El dólar sube en medio de un auge de generación genuina de divisas, ¿por qué? ¿Seguirá aumentando?
En medio de un contexto económico en el que el sentido común indicaría que el dólar debería bajar, nos encontramos con una situación completamente inversa: el dólar oficial ha avanzado un 2% en la tercera semana de junio y acumula un incremento del 2,6% en el mes. Esto, a pesar de que Argentina registró en mayo un superávit comercial récord de 3.504 millones de dólares. ¿Cómo es posible que el dólar suba en un momento en el que el país está generando divisas de forma genuina?
A pesar de que las exportaciones mundiales están en aumento, el campo argentino no tiene incentivos para acelerar la liquidación de sus productos debido a los actuales niveles de precios. De hecho, las ventas acumuladas del sector se encuentran un 12% por debajo del año pasado, según datos de CIARA.

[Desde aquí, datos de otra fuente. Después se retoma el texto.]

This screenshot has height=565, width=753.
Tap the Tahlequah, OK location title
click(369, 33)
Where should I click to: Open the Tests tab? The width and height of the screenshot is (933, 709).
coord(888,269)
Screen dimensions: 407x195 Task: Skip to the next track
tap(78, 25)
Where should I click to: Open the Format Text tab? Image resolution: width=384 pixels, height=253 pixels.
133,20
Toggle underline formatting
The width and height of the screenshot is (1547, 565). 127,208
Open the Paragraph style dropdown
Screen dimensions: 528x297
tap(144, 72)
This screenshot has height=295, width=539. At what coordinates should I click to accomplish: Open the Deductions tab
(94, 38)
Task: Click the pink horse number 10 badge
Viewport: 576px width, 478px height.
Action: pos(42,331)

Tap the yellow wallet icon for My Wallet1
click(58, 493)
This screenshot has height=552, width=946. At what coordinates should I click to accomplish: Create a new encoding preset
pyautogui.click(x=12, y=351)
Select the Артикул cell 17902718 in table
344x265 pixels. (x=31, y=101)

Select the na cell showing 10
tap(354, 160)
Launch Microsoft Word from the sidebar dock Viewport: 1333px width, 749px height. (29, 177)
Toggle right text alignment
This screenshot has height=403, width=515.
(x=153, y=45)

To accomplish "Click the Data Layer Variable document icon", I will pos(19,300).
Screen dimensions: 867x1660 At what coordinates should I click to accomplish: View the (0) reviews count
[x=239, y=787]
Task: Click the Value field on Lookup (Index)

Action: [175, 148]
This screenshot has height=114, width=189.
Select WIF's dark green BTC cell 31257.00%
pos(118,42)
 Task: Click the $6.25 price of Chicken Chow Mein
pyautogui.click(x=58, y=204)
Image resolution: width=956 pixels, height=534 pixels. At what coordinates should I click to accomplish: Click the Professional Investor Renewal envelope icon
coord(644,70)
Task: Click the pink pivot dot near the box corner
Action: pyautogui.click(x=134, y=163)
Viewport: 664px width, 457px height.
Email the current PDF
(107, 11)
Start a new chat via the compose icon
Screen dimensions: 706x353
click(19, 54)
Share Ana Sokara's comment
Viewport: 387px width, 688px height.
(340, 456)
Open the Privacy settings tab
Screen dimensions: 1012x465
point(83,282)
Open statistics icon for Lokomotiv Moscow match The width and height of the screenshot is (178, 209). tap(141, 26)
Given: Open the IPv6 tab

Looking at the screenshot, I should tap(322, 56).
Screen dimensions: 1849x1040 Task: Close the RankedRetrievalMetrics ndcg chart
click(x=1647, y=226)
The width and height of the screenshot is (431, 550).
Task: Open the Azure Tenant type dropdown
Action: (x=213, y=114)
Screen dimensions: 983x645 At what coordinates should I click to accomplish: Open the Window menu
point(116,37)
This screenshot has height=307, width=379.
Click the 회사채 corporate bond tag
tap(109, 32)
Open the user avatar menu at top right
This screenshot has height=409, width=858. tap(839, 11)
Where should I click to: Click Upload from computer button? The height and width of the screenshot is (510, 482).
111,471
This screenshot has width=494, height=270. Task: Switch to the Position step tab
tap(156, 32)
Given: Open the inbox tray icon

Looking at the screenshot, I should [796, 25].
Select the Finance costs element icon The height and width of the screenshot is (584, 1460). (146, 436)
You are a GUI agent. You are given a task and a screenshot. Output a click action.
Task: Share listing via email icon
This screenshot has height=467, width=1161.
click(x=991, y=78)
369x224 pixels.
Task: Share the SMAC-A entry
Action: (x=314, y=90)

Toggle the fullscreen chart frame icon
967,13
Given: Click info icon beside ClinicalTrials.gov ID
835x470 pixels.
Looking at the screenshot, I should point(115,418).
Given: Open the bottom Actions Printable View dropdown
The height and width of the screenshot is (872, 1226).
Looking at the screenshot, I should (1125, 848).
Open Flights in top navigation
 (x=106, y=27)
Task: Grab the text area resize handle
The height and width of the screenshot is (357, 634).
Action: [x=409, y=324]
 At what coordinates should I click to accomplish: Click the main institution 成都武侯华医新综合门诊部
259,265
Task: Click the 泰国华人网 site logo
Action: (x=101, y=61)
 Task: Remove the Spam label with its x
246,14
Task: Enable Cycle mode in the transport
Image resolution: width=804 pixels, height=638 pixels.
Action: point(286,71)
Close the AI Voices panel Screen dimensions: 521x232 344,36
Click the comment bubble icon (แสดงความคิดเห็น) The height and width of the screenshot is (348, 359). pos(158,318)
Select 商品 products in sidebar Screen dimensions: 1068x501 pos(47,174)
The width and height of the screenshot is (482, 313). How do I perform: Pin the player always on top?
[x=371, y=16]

Por otro lado, el récord histórico de exportaciones y balanza comercial que ha logrado Argentina en los últimos meses ha sido influenciado en gran medida por el contexto internacional. El precio de las exportaciones argentinas ha aumentado un 14% desde enero, impulsado principalmente por el shock energético derivado de la guerra. Este incremento ha permitido que las exportaciones del sector energético alcancen cifras históricas, contribuyendo de manera significativa al saldo externo del país.
Otro factor a tener en cuenta es que el crecimiento de las exportaciones ya no depende exclusivamente del sector agrícola. Sectores como el energético y el minero están ganando protagonismo, lo que reduce la estacionalidad que solía caracterizar a la economía argentina.
A pesar de estos resultados positivos en materia comercial, el mercado cambiario comienza a mostrar señales de mayor tensión. La demanda de dólares para importaciones tiende a aumentar, mientras que la oferta estacional de productos agrícolas comienza a disminuir. Esto se refleja en las reservas del Banco Central, cuyo ritmo de compra de divisas se ha desacelerado en el mes de junio.
En cuanto a las proyecciones del dólar, se espera que el tipo de cambio tenga una dinámica más activa en el segundo semestre del año. El consenso de los analistas sitúa al dólar oficial en torno a los $1.664 para diciembre, aunque algunas estimaciones lo ubican por encima de los $1.800. La clave estará en la velocidad de ajuste, para evitar que el tipo de cambio se quede rezagado y genere expectativas inflacionarias.
En resumen, a pesar de los desafíos que enfrenta la economía argentina, la mejora estructural de la competitividad en sectores clave como el energético y el minero podría marcar un camino hacia la estabilidad y el crecimiento sostenido. La clave estará en mantener reglas de juego estables y no revertir las reformas que están impulsando la inversión en estos sectores.